Sadly for her, she didn't realize that experience is like a beach: you can spend twenty years with your feet grazing the water, or a few years wading in the deep end fighting against the waves, and the latter person is more often going to be better off, even though the former knows the ins and outs about basic ethical situations and how to handle crisis situations.
But hey, good news for me I guess. I'm totally dedicated to learning and growing, love working with my clients, have received lots of positive feedback even compared to my significantly older colleagues, and am male! Hooray!
I'll be set for private practice when I get better from this health thing. But I say this with some emptiness and a fair amount of disappointment in my field.

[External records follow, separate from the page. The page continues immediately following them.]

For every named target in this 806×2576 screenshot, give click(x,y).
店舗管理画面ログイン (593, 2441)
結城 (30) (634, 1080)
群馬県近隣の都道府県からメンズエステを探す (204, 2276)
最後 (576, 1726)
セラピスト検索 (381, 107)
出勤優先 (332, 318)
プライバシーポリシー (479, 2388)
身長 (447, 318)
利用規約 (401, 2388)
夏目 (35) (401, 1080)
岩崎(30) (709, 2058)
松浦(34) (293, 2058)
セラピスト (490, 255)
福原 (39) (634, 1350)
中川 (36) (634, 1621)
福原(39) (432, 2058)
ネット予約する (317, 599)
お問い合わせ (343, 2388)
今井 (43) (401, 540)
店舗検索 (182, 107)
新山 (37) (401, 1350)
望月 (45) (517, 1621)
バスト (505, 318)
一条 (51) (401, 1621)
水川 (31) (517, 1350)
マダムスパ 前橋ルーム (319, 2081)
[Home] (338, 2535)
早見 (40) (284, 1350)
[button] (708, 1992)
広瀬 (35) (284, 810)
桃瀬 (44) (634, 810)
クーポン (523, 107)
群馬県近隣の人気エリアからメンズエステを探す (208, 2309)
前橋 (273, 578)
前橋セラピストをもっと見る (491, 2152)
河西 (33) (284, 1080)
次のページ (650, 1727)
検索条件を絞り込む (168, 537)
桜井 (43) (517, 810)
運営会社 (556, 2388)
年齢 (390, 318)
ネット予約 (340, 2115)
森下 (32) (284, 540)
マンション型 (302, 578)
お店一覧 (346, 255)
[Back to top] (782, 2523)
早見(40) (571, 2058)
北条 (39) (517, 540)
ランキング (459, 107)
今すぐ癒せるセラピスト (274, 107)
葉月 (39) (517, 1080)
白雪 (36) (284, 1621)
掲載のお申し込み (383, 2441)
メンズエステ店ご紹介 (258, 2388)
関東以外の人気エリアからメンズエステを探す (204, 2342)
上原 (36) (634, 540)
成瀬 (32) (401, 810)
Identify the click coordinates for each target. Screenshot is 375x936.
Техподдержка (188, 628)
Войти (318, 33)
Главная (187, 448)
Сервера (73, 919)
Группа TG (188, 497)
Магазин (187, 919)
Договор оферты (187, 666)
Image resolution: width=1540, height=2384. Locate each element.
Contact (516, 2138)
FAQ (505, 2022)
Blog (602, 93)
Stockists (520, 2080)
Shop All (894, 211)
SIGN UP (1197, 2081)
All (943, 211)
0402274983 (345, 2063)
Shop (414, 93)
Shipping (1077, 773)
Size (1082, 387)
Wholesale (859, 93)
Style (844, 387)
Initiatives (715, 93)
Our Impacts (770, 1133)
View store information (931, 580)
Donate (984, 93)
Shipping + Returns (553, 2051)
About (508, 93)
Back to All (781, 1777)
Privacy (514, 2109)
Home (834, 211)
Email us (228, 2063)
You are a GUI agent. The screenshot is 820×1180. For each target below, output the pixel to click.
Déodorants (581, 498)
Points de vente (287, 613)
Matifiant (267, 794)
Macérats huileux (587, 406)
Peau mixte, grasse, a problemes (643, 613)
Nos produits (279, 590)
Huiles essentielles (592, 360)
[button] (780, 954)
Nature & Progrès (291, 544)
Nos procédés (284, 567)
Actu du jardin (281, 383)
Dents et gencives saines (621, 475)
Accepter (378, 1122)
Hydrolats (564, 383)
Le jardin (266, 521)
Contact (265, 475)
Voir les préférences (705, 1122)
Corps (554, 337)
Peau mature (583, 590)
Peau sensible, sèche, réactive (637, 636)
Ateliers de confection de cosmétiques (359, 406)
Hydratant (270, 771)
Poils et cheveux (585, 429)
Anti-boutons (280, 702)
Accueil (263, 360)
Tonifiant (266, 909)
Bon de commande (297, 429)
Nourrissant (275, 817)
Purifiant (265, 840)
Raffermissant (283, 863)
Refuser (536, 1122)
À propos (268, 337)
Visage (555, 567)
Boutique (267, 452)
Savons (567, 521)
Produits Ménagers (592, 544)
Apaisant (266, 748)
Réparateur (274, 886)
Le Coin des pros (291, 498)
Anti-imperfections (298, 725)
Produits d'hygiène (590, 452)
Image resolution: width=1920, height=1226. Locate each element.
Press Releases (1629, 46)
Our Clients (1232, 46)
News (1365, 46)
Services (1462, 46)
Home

As for firing your therapist, that's your obligation as a client. And yeah, it's hard to fire someone with whom you likely have created a good rapport. That's the most seductive part, and I've received multiple clients from previous therapists whom I've talked with who clearly weren't going in any clearly good direction with the client in question. Many times they were just taking it "week by week," meaning they really didn't know what to do with the client in terms of "fixing" them with tools and techniques suited to their particular concerns. I remember one client who stopped our conversation after half of our first therapy hour was up and said, "I haven't gotten this deep with my last therapist in the year since I started working with her." I say that in sadness, not pride about myself (because I still think I have lots to learn), because this therapist was in private practice and making a living -- by just floating along with clients.
Hope I'm not bumming anyone out, lol. There
are great therapists out there, but many times you'll have to try out a fair number and/or wait on waiting lists to find one of them. It's well worth the wait.